Rows from a dataset:
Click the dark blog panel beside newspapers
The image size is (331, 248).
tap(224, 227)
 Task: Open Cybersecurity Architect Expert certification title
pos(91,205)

■ **The task**
Output the listing from the line containing "Task: Open Cybersecurity" through the end of the listing, inclusive, as a Markdown table with the columns Row and Line. Number each row and leave out any blank lines.

■ **Written answer**
| Row | Line |
|---|---|
| 1 |  Task: Open Cybersecurity Architect Expert certification title |
| 2 | pos(91,205) |